The Artsy Vanguard 2019: Michael Armitage
Michael Armitage by George Darrell. Courtesy of White Cube.
Thin seams rise up from beneath Michael Armitage’s lush, oil-painted scenes, like memories that lie just beneath consciousness. The artist paints on a traditional Ugandan bark cloth, called lugobo, which gives his surfaces intriguing inconsistencies. He draws his imagery from popular culture and his own past in Kenya, which makes for dreamlike, psychologically rich presentations. Though the artist has shown with mega-gallery White Cube since 2015, he’s currently in the spotlight as his paintings earn much-deserved acclaim at the Venice Biennale. Additionally, his first solo museum show in New York will open this October at the freshly expanded Museum of Modern Art, in partnership with the Studio Museum in Harlem.

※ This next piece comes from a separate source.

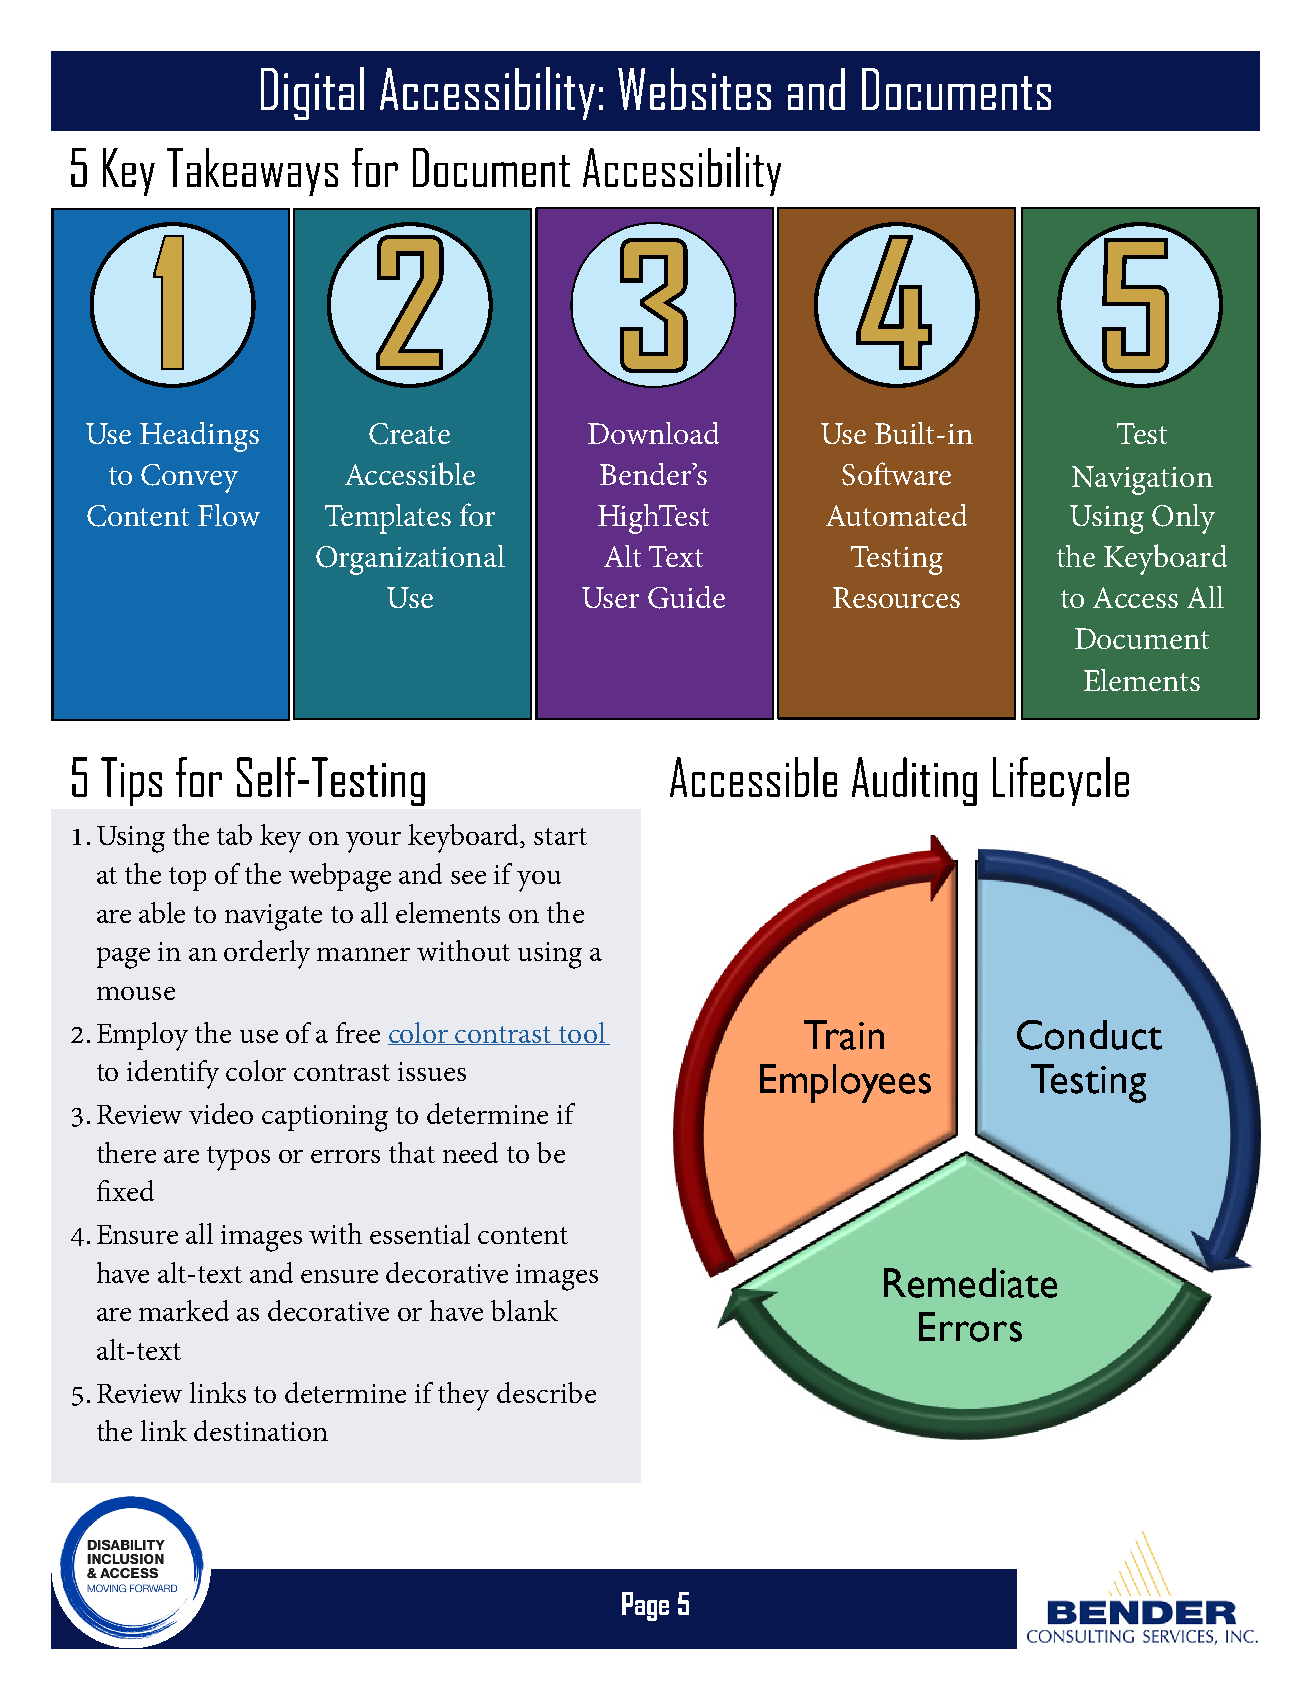  What do you see at coordinates (221, 1113) in the screenshot?
I see `video` at bounding box center [221, 1113].
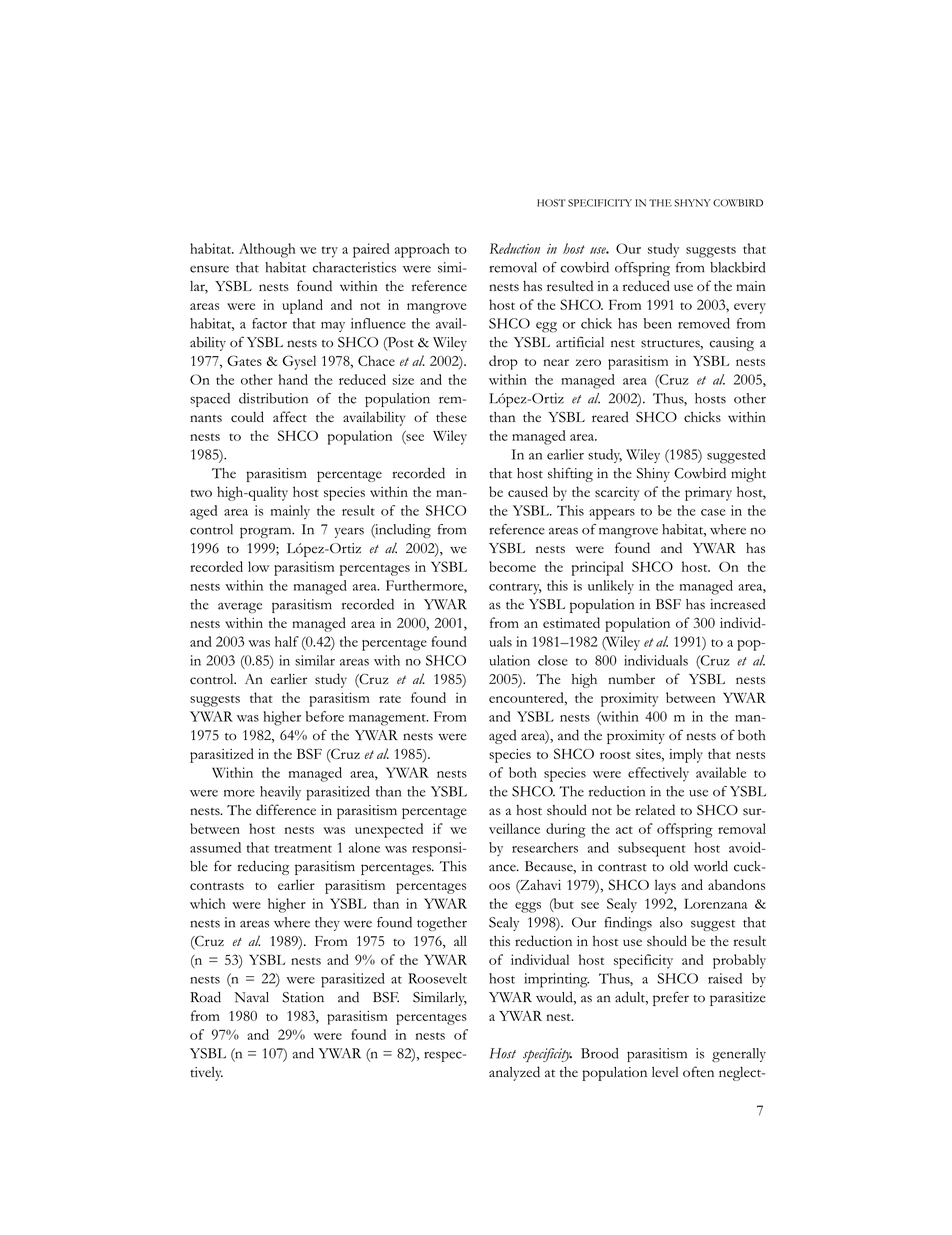  What do you see at coordinates (631, 678) in the image?
I see `number` at bounding box center [631, 678].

Studio Museum director and chief curator Thelma Golden, who is curating the exhibition, remarked that Armitage is “expanding the possibilities of contemporary painting by bringing a fresh and sometimes challenging perspective to the shared histories of Kenya and the U.K.” She applauded his ability to unite his interest in Western modernism with his appreciation for the practices of East African artists, including Meek Gichugu, Chelenge van Rampelberg, and Jak Katarikawe.
Apsara DiQuinzio, curator of Armitage’s 2016–17 show at the Berkeley Art Museum and Pacific Film Archive, similarly emphasized the artist’s “poignant” and “visionary” work that suggests new dialogues between Western and non-Western cultures. DiQuinzio pointed to Armitage’s riffs on Paul Gauguin, challenging “the exoticization of the ‘other’ that Gauguin problematically represented.” This year, Armitage also had a solo show at Turin’s Fondazione Sandretto Re Rebaudengo, and was included in “Prisoner of Love” at the Museum of Contemporary Art, Chicago.